Friday, October 28, 2011

1110.5906 (Eric F. Bell et al.)

Andromeda XXIX: A New Dwarf Spheroidal Galaxy 200kpc from Andromeda    [PDF]

Eric F. Bell, Colin T. Slater, Nicolas F. Martin
We report the discovery of a new dwarf galaxy, Andromeda XXIX, using data from the recently-released Sloan Digital Sky Survey DR8, and confirmed by Gemini North telescope Multi-Object Spectrograph imaging data. And XXIX appears to be a dwarf spheroidal galaxy, separated on the sky by a little more than 15 degrees from M31, with a distance inferred from the tip of the red giant branch of 730kpc+/-75kpc, corresponding to a three dimensional separation from M31 of between 205kpc and 227kpc (close to M31's virial radius).
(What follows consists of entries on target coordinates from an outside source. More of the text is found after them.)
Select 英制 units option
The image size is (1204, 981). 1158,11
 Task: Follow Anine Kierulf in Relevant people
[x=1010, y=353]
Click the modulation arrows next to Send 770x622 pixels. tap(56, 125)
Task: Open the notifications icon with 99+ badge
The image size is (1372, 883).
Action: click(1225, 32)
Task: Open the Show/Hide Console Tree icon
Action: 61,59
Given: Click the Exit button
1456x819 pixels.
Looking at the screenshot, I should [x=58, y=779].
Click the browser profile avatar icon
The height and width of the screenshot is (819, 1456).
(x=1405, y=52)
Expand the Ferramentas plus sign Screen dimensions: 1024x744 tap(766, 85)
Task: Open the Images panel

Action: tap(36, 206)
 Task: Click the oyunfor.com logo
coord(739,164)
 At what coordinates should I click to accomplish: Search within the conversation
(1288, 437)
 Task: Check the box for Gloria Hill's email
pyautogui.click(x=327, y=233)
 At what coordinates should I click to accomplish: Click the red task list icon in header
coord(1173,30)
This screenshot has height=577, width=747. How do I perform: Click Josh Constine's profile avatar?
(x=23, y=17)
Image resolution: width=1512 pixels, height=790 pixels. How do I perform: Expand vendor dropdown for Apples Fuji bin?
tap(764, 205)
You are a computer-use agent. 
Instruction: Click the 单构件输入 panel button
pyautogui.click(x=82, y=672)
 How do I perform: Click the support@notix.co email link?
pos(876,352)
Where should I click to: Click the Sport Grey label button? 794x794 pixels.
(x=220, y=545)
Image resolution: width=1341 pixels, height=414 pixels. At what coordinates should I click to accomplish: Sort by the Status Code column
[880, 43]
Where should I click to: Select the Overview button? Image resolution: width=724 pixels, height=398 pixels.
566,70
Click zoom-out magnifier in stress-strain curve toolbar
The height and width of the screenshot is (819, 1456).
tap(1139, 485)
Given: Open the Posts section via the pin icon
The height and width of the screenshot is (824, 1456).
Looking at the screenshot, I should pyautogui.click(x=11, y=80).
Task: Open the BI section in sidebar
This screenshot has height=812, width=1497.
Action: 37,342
Its absolute magnitude, as determined by comparison to the red giant branch luminosity function of the Draco dwarf spheroidal, is M_V = -8.3+/-0.4. And XXIX's stellar populations appear very similar to Draco's; consequently, we estimate a metallicity for And XXIX of [Fe/H]\sim-1.8. The half-light radius of And XXIX is 360pc+/-60pc and its ellipticity is 0.35+/-0.06, typical of dwarf satellites of the Milky Way and M31 at this absolute magnitude range.